◆ **Problem to work on**:
Down to the last character, transcribe every record.

◆ **Dataset entries**:
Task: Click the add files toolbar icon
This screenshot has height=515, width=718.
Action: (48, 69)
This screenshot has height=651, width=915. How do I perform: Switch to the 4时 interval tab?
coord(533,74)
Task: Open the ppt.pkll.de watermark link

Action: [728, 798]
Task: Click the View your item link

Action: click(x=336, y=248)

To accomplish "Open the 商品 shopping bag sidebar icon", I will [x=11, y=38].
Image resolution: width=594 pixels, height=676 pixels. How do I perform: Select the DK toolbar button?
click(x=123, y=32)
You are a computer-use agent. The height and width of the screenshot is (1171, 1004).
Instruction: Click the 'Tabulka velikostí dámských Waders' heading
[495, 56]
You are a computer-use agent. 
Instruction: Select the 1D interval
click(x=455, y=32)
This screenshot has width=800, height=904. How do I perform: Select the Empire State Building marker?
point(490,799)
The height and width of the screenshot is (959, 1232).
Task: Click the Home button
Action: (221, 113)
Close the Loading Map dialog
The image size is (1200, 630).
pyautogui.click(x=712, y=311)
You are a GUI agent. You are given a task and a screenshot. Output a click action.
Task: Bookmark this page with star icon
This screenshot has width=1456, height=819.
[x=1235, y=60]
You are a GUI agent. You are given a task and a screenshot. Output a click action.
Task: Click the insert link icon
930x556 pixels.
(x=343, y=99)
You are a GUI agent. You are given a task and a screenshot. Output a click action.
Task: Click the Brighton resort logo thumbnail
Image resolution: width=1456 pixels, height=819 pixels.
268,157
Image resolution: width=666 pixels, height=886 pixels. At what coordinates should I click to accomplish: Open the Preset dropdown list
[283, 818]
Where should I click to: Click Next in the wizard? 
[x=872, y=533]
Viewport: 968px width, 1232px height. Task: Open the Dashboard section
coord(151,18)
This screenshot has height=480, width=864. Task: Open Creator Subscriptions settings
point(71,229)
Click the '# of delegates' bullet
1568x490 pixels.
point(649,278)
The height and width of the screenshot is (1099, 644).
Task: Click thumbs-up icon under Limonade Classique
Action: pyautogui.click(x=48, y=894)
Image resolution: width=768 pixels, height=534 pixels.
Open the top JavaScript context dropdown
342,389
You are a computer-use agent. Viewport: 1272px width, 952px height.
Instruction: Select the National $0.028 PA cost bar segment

◆ **Response area**:
Task: Click the add files toolbar icon
This screenshot has height=515, width=718.
Action: (48, 69)
This screenshot has height=651, width=915. How do I perform: Switch to the 4时 interval tab?
coord(533,74)
Task: Open the ppt.pkll.de watermark link

Action: [728, 798]
Task: Click the View your item link

Action: click(x=336, y=248)

To accomplish "Open the 商品 shopping bag sidebar icon", I will [x=11, y=38].
Image resolution: width=594 pixels, height=676 pixels. How do I perform: Select the DK toolbar button?
click(x=123, y=32)
You are a computer-use agent. The height and width of the screenshot is (1171, 1004).
Instruction: Click the 'Tabulka velikostí dámských Waders' heading
[495, 56]
You are a computer-use agent. 
Instruction: Select the 1D interval
click(x=455, y=32)
This screenshot has width=800, height=904. How do I perform: Select the Empire State Building marker?
point(490,799)
The height and width of the screenshot is (959, 1232).
Task: Click the Home button
Action: (221, 113)
Close the Loading Map dialog
The image size is (1200, 630).
pyautogui.click(x=712, y=311)
You are a GUI agent. You are given a task and a screenshot. Output a click action.
Task: Bookmark this page with star icon
This screenshot has width=1456, height=819.
[x=1235, y=60]
You are a GUI agent. You are given a task and a screenshot. Output a click action.
Task: Click the insert link icon
930x556 pixels.
(x=343, y=99)
You are a GUI agent. You are given a task and a screenshot. Output a click action.
Task: Click the Brighton resort logo thumbnail
Image resolution: width=1456 pixels, height=819 pixels.
268,157
Image resolution: width=666 pixels, height=886 pixels. At what coordinates should I click to accomplish: Open the Preset dropdown list
[283, 818]
Where should I click to: Click Next in the wizard? 
[x=872, y=533]
Viewport: 968px width, 1232px height. Task: Open the Dashboard section
coord(151,18)
This screenshot has height=480, width=864. Task: Open Creator Subscriptions settings
point(71,229)
Click the '# of delegates' bullet
1568x490 pixels.
point(649,278)
The height and width of the screenshot is (1099, 644).
Task: Click thumbs-up icon under Limonade Classique
Action: pyautogui.click(x=48, y=894)
Image resolution: width=768 pixels, height=534 pixels.
Open the top JavaScript context dropdown
342,389
You are a computer-use agent. Viewport: 1272px width, 952px height.
Instruction: Select the National $0.028 PA cost bar segment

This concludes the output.